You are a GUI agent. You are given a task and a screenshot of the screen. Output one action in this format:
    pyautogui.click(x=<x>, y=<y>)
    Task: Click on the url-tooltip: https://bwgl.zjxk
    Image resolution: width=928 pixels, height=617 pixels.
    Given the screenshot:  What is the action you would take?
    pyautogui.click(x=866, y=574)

##############################

__JOB ITEM__:
Reproduce the entries above, switching "GUI agent" to "interface agent" and leaving every other character unchanged.

__EXERCISE SOLUTION__:
You are a interface agent. You are given a task and a screenshot of the screen. Output one action in this format:
    pyautogui.click(x=<x>, y=<y>)
    Task: Click on the url-tooltip: https://bwgl.zjxk
    Image resolution: width=928 pixels, height=617 pixels.
    Given the screenshot:  What is the action you would take?
    pyautogui.click(x=866, y=574)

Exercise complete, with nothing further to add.